If the aim is to persuade image users to pay for that indemnification though, it’s hard to say how much a site like StockPhotoRights will help. The site’s case studies focus in part on illustrating the kinds of issues that could face bloggers and website owners, but it’s those small users who are also the ones who feel the most immune. The chances that someone would spot their picture on a blog or that BMW would sue a small blogger for using a picture of one of their cars are pretty small. Even when photographers themselves complain about illegitimate image use, the response is more likely to be an apology and a quick change of image than a willingness to cough up money for a stock photo.

In fact, one of the few instances of a law suit described in StockPhotoRights’ news section links to a case brought by a Greek man against a Swedish company that used a picture of him to sell Turkish-style yoghurt. He’s claiming a frightening $6.9m in damages. Unfortunately for StockPhotoRights, the dairy company’s defense is that they bought the image from a photo agency.

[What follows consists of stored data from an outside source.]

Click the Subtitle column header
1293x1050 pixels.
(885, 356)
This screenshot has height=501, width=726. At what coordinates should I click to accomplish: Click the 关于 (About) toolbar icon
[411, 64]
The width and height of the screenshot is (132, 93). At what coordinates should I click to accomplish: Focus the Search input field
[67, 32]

Small photo users, the ones most likely to use legally questionable images, may be put off stealing images or licensing photos that don’t come with all of the necessary permissions, but only if they see other users like them facing lawsuits. Until then, the stock world, photographers and other rights holders will struggle with breached rights in the same way that the music industry has struggled. A better target for education then may be not users but photographers. Even if the publisher is liable for the way an image is used, and not the photographer, few sellers want to face complaints from their customers. If you’re selling your images yourself or making them available with Creative Commons licenses, you need to make sure you’re not offering pictures for commercial use with rights issues.

2 comments for this post.

  1. Denver Photographer Said:

    Im suprised that all these microstock, and larger stock image companies are so worried about photo usage rights, when they typically haven't cared much about educating their users about photo rights.

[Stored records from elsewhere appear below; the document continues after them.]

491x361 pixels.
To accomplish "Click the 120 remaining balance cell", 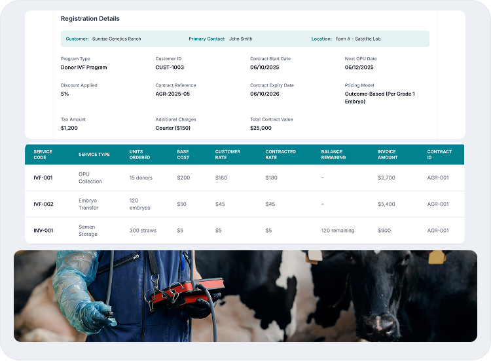I will pos(337,231).
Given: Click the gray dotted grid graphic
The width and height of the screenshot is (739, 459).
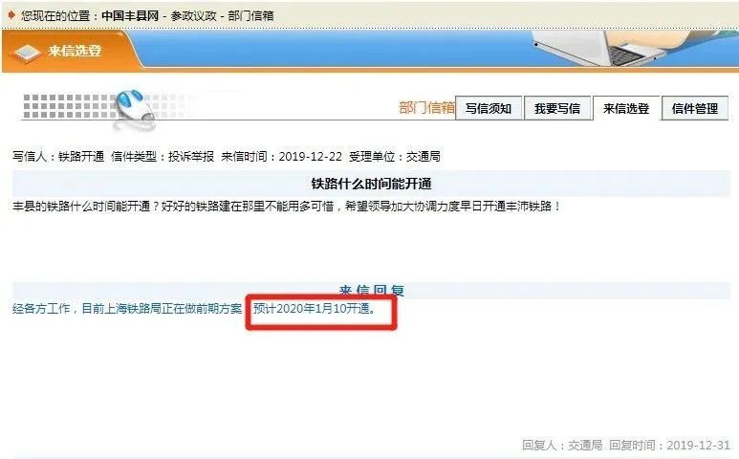Looking at the screenshot, I should click(x=68, y=106).
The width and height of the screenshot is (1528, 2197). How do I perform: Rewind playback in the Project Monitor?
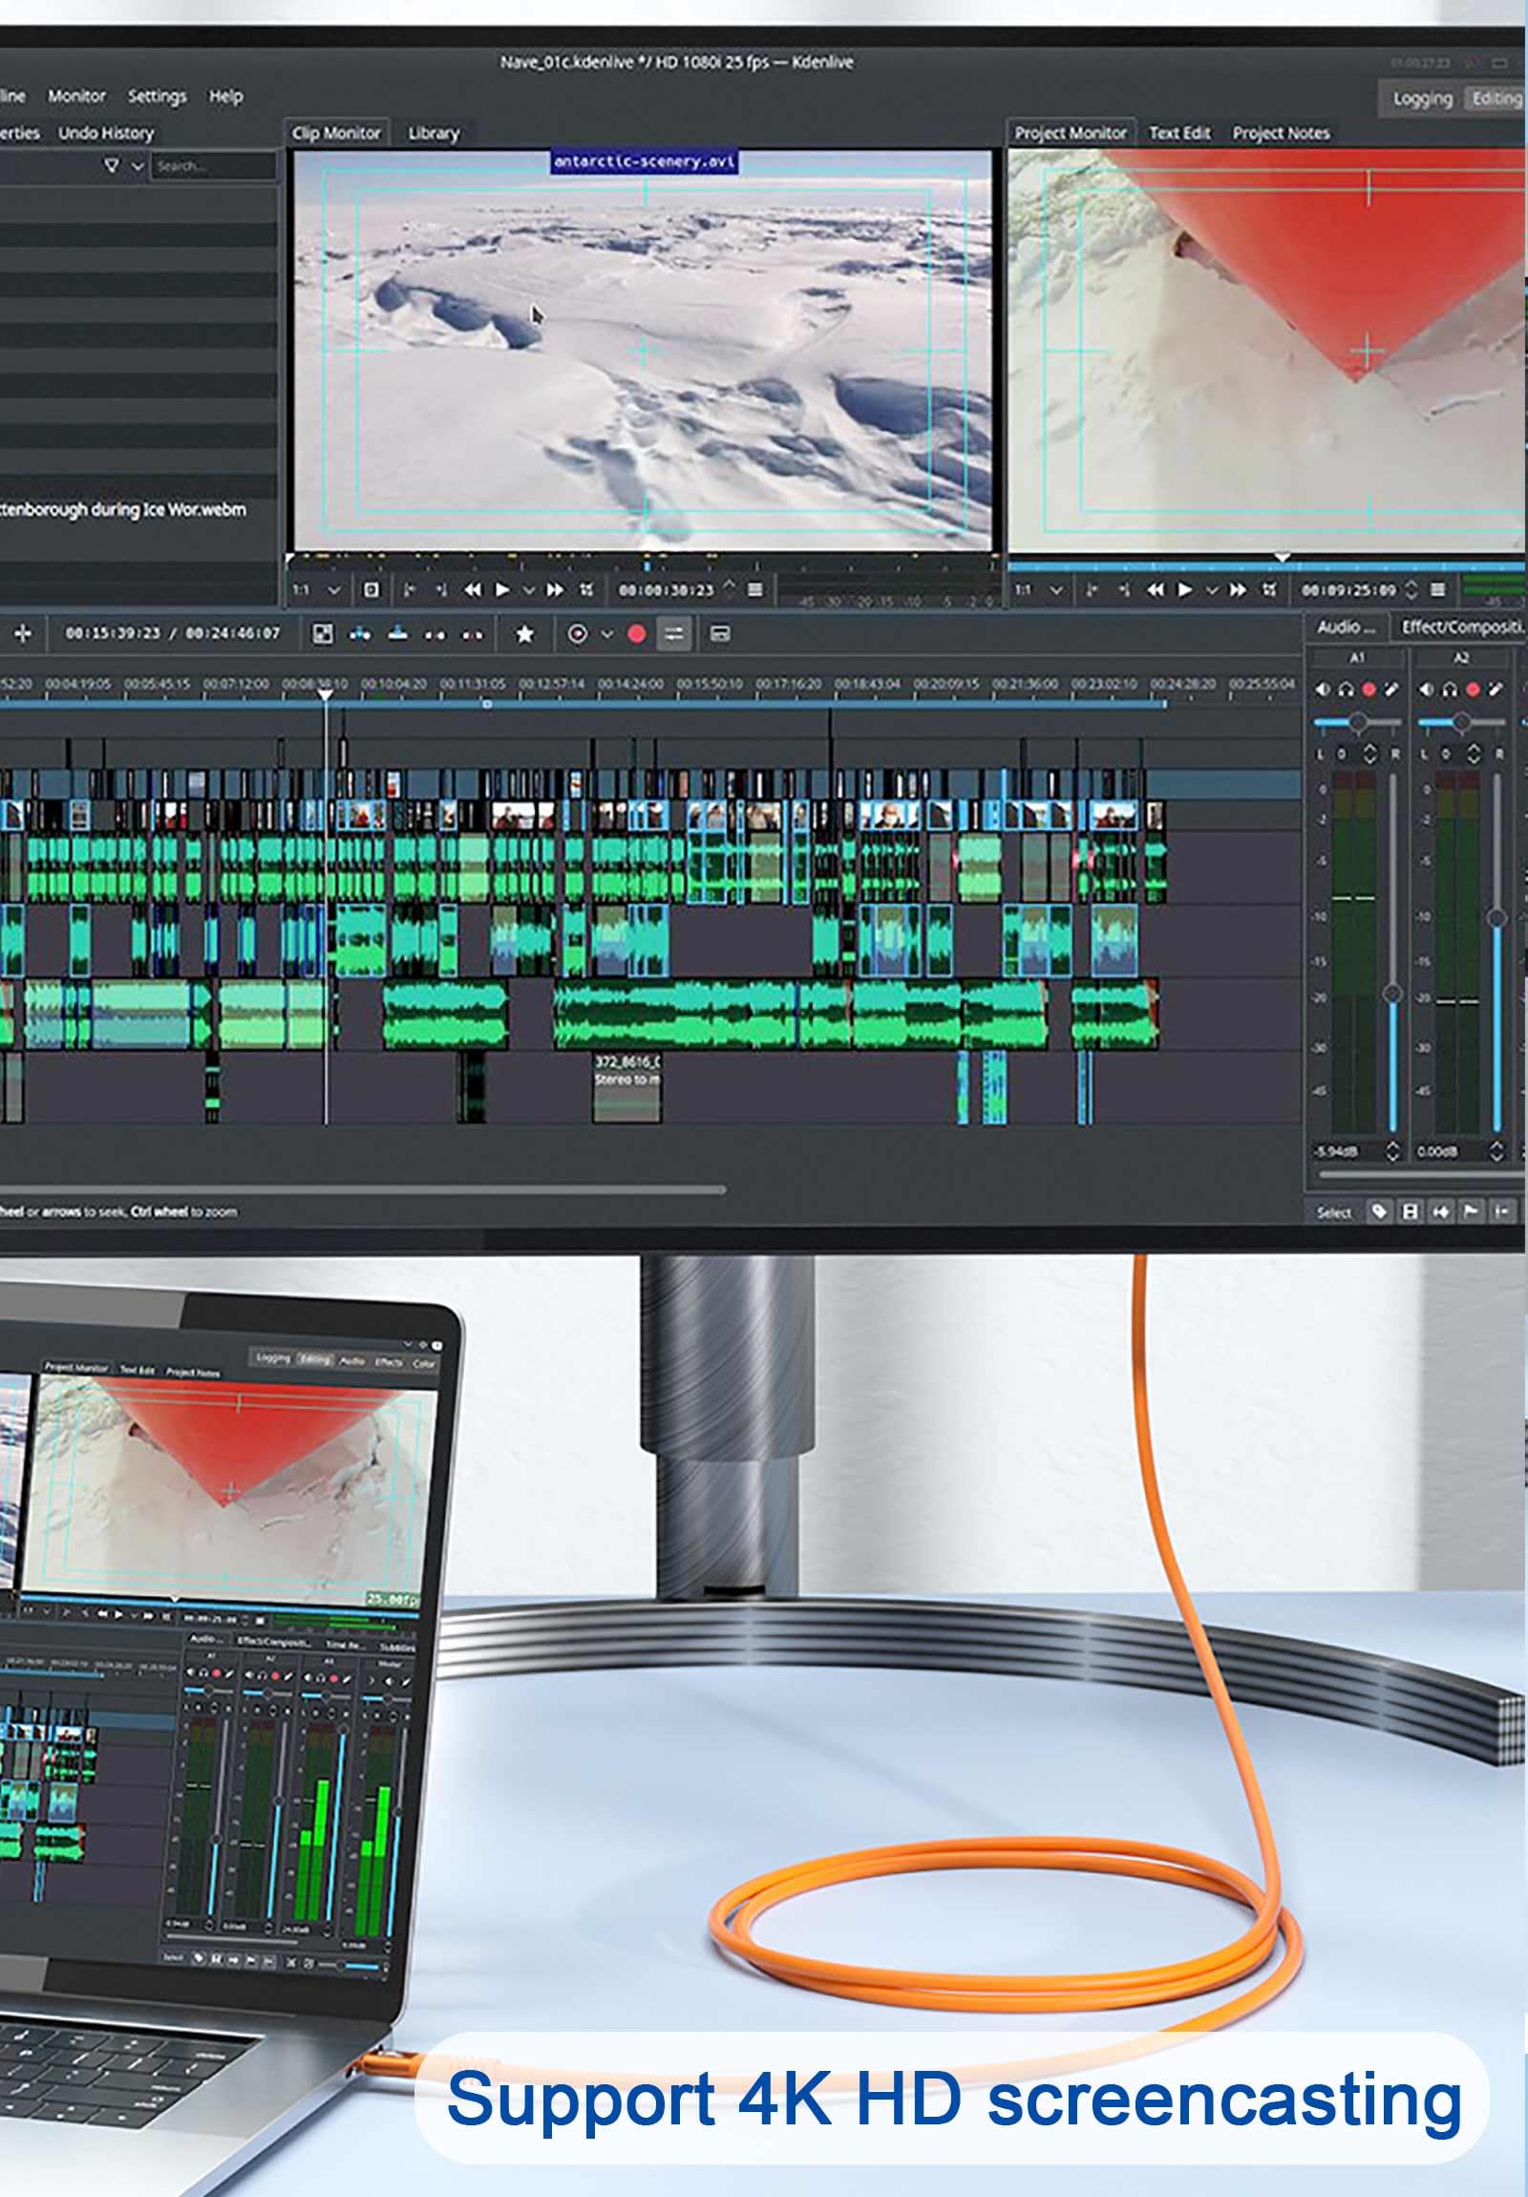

  2. Motorsports Photographer Said:

    One point that is lost in this discussion is the the selling of images for editorial purposes or artistic purposes. It is my understanding that these issues of legal rights by the model or corporate trademark owner are not a problem if the image is sold with a license for private or editorial use only. This should be mentioned in articles like this so that those not involved in commercial photograph understand how this discussion impacts (or does not impact) their business model.